As anyone can see, citing actual near-death experiences as NDErs reported them, in their words, was not enough to preempt such false charges.
So please, feel free to show the actual context that the cases were supposedly taken out of, so that all here can see the original context and how I allegedly distorted it. Can you do it, or not? Can you back up your accusation by showing what, specifically, I took out of these sources that was not in context, or are you just full of hot air?
If you had actually checked those sources instead of throwing out your knee-jerk "he's a skeptic, I wonder what fallacy he committed today" reaction, you would see that I did not quote anyone out of context. How foolish would I have to be to quote near-death researchers out of context (i.e., to change the meaning of their words by selectively quoting them) and then give them to opportunity to point out exactly where I quoted them out of context in the Journal of Near-Death Studies?
Let's see how some of them actually responded.
From a letter to the editor from Raymond Moody, who essentially founded near-death studies: "Can veridical perception experiments prove or disprove the reality of out-of-body experiences? Keith Augustine seemed to think so, in his excellent, critical paper on the subject and his subsequent response to the accompanying commentaries. So let me say first how much I admire his fine contribution. I especially appreciate his incisive analyses of stock tales like 'Maria’s Shoe' and 'Pam Reynolds’s Story.' Overall, however, I do not think his skeptical probing went deep enough."

* Exercise objective
Please quote word for word the part of the near-death experience passage above that opens with the words containing "As anyone can" and closes with "of hot air?".

* Data excerpts
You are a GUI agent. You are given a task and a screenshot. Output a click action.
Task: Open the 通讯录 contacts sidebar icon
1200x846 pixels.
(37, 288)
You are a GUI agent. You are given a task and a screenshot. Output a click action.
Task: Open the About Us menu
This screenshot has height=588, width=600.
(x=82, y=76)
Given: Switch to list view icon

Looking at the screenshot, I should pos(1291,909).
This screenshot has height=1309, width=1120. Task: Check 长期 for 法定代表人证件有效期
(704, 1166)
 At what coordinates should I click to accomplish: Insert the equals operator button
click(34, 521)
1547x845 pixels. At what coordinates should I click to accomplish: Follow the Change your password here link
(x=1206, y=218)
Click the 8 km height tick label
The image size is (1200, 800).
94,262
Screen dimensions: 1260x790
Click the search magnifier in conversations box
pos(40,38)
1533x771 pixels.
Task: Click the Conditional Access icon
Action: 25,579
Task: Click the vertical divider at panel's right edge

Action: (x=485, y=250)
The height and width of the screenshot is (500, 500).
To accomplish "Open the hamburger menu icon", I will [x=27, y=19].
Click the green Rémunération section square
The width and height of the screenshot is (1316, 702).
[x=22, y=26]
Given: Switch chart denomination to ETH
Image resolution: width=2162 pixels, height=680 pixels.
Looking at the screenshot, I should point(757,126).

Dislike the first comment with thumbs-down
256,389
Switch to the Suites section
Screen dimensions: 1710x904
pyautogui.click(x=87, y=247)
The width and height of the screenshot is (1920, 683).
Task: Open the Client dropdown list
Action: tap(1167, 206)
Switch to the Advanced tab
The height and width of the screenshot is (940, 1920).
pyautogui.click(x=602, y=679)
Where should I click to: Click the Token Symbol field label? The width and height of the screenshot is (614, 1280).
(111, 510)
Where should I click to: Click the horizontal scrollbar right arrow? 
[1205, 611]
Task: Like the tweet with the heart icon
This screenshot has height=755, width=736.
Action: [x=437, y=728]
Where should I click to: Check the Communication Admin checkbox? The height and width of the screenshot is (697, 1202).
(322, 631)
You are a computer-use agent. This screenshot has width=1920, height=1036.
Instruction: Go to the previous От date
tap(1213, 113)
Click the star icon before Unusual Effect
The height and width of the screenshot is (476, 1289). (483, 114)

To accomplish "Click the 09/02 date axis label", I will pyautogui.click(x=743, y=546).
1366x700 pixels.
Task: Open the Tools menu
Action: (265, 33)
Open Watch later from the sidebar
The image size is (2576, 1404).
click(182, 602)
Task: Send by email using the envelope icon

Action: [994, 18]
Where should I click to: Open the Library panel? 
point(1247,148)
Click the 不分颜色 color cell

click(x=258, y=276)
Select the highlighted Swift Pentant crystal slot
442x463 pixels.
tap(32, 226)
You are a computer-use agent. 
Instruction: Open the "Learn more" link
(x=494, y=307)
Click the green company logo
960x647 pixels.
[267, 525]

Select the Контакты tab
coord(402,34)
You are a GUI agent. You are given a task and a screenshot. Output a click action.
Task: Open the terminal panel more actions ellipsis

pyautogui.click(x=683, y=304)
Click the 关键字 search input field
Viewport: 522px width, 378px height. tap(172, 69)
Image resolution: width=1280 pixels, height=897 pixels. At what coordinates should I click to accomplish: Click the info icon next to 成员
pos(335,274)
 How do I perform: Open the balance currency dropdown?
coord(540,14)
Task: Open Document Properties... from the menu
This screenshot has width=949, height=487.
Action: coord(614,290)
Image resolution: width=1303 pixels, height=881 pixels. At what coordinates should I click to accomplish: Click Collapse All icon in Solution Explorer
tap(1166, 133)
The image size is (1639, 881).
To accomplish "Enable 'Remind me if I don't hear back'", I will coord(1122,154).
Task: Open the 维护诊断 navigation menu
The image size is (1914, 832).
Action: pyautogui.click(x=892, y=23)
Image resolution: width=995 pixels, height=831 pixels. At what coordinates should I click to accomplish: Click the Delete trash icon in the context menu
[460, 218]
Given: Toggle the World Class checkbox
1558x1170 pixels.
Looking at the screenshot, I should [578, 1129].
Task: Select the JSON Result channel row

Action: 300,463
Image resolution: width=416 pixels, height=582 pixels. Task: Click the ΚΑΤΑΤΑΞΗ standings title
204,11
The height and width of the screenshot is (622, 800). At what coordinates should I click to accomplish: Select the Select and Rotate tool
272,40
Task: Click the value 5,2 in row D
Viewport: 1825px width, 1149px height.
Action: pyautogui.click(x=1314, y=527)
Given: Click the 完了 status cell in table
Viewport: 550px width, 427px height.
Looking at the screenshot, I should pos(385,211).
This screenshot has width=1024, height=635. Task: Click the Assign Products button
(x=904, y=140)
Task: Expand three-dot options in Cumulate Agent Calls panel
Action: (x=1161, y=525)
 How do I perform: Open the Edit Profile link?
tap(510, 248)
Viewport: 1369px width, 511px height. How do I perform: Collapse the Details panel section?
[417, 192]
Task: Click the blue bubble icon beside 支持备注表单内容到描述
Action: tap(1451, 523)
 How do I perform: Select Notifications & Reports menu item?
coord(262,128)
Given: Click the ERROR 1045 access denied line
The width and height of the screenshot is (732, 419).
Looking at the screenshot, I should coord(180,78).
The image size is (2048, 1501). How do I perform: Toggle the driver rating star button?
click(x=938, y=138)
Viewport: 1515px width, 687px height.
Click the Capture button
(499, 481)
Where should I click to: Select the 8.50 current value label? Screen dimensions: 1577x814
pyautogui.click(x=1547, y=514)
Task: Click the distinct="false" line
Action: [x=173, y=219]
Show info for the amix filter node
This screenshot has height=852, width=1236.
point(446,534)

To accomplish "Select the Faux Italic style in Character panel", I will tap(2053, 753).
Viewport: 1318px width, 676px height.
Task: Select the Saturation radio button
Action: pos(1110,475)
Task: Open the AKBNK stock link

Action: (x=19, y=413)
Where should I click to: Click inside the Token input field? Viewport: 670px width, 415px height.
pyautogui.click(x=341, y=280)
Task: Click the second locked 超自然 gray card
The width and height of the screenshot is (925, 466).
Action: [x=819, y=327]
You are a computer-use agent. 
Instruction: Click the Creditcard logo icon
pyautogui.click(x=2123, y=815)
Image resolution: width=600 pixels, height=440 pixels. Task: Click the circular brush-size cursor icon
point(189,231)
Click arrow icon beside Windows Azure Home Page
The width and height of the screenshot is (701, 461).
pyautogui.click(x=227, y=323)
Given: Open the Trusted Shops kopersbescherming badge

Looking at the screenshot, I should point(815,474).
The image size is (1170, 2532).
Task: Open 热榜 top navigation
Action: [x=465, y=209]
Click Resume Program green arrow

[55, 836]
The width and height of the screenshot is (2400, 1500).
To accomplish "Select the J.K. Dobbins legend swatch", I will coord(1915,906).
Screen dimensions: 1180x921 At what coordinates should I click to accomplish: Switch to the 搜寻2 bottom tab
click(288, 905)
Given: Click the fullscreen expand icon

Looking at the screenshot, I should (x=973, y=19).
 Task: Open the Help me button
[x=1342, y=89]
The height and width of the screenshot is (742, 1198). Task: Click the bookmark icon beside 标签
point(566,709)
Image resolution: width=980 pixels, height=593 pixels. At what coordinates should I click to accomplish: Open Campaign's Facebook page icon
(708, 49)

* Answer below
As anyone can see, citing actual near-death experiences as NDErs reported them, in their words, was not enough to preempt such false charges.
So please, feel free to show the actual context that the cases were supposedly taken out of, so that all here can see the original context and how I allegedly distorted it. Can you do it, or not? Can you back up your accusation by showing what, specifically, I took out of these sources that was not in context, or are you just full of hot air?